> **Action item**: Because the pictures are not wanted, give back only the exact text of every entry below.

* * *

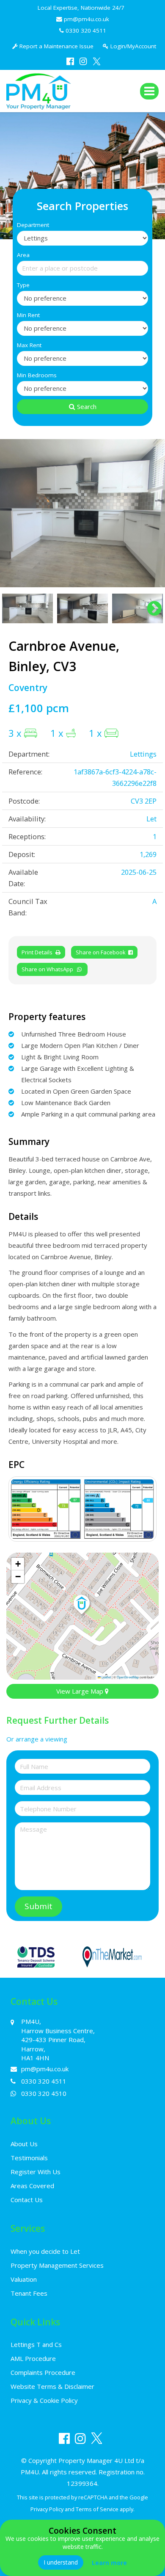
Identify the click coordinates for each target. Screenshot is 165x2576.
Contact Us (27, 2199)
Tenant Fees (29, 2293)
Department (33, 225)
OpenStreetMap (128, 1677)
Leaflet (106, 1677)
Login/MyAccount (132, 46)
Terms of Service (97, 2509)
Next (150, 513)
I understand (61, 2562)
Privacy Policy (46, 2509)
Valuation (24, 2279)
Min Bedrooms (37, 375)
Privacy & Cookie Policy (44, 2400)
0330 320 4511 (87, 30)
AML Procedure (33, 2358)
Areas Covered (32, 2185)
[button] (82, 1605)
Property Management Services (57, 2265)
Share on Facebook (102, 952)
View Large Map (80, 1691)
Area (23, 255)
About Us (24, 2143)
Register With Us (35, 2171)
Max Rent (29, 345)
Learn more (109, 2563)
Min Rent (28, 315)
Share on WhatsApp (49, 969)
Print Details (37, 952)
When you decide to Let (45, 2251)
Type (23, 285)
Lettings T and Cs (36, 2344)
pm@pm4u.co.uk (87, 19)
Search (86, 406)
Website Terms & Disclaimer (52, 2386)
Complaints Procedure (43, 2372)
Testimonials (29, 2157)
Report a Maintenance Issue (56, 46)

* * *

> **Task solution**:
Identify the click coordinates for each target. Screenshot is 165x2576.
Contact Us (27, 2199)
Tenant Fees (29, 2293)
Department (33, 225)
OpenStreetMap (128, 1677)
Leaflet (106, 1677)
Login/MyAccount (132, 46)
Terms of Service (97, 2509)
Next (150, 513)
I understand (61, 2562)
Privacy Policy (46, 2509)
Valuation (24, 2279)
Min Bedrooms (37, 375)
Privacy & Cookie Policy (44, 2400)
0330 320 4511 (87, 30)
AML Procedure (33, 2358)
Areas Covered (32, 2185)
[button] (82, 1605)
Property Management Services (57, 2265)
Share on Facebook (102, 952)
View Large Map (80, 1691)
Area (23, 255)
About Us (24, 2143)
Register With Us (35, 2171)
Max Rent (29, 345)
Learn more (109, 2563)
Min Rent (28, 315)
Share on WhatsApp (49, 969)
Print Details (37, 952)
When you decide to Let (45, 2251)
Type (23, 285)
Lettings T and Cs (36, 2344)
pm@pm4u.co.uk (87, 19)
Search (86, 406)
Website Terms & Disclaimer (52, 2386)
Complaints Procedure (43, 2372)
Testimonials (29, 2157)
Report a Maintenance Issue (56, 46)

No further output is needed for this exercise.